**Your objective:**
Your output should repeat each record below with no differences.

━━━━━━━━━━━━━━━━━━━━

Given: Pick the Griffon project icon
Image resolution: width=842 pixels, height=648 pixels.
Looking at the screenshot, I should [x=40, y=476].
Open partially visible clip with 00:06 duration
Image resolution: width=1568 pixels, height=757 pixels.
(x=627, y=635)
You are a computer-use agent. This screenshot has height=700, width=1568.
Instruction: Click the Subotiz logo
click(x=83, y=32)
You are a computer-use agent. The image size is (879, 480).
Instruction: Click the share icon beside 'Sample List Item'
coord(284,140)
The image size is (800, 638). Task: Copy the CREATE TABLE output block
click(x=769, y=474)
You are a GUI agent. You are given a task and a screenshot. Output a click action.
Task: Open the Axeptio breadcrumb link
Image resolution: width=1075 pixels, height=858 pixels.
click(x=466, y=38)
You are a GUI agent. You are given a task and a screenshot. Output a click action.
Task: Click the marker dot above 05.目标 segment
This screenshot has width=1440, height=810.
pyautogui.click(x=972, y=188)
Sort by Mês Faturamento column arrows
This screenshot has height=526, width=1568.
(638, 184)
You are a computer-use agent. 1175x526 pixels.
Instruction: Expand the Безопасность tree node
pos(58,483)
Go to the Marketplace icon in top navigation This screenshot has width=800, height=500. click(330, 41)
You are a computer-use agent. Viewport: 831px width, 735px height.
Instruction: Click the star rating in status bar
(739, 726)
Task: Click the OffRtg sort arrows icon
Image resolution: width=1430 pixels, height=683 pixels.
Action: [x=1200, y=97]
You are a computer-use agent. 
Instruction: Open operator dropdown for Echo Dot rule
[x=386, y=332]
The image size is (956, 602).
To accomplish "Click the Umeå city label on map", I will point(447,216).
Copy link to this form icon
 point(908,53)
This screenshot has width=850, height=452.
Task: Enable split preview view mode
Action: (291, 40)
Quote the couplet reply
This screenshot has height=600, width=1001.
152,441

━━━━━━━━━━━━━━━━━━━━

**Exercise response:**
Given: Pick the Griffon project icon
Image resolution: width=842 pixels, height=648 pixels.
Looking at the screenshot, I should [x=40, y=476].
Open partially visible clip with 00:06 duration
Image resolution: width=1568 pixels, height=757 pixels.
(x=627, y=635)
You are a computer-use agent. This screenshot has height=700, width=1568.
Instruction: Click the Subotiz logo
click(x=83, y=32)
You are a computer-use agent. The image size is (879, 480).
Instruction: Click the share icon beside 'Sample List Item'
coord(284,140)
The image size is (800, 638). Task: Copy the CREATE TABLE output block
click(x=769, y=474)
You are a GUI agent. You are given a task and a screenshot. Output a click action.
Task: Open the Axeptio breadcrumb link
Image resolution: width=1075 pixels, height=858 pixels.
click(x=466, y=38)
You are a GUI agent. You are given a task and a screenshot. Output a click action.
Task: Click the marker dot above 05.目标 segment
This screenshot has width=1440, height=810.
pyautogui.click(x=972, y=188)
Sort by Mês Faturamento column arrows
This screenshot has height=526, width=1568.
(638, 184)
You are a computer-use agent. 1175x526 pixels.
Instruction: Expand the Безопасность tree node
pos(58,483)
Go to the Marketplace icon in top navigation This screenshot has width=800, height=500. click(330, 41)
You are a computer-use agent. Viewport: 831px width, 735px height.
Instruction: Click the star rating in status bar
(739, 726)
Task: Click the OffRtg sort arrows icon
Image resolution: width=1430 pixels, height=683 pixels.
Action: [x=1200, y=97]
You are a computer-use agent. 
Instruction: Open operator dropdown for Echo Dot rule
[x=386, y=332]
The image size is (956, 602).
To accomplish "Click the Umeå city label on map", I will point(447,216).
Copy link to this form icon
 point(908,53)
This screenshot has width=850, height=452.
Task: Enable split preview view mode
Action: (291, 40)
Quote the couplet reply
This screenshot has height=600, width=1001.
152,441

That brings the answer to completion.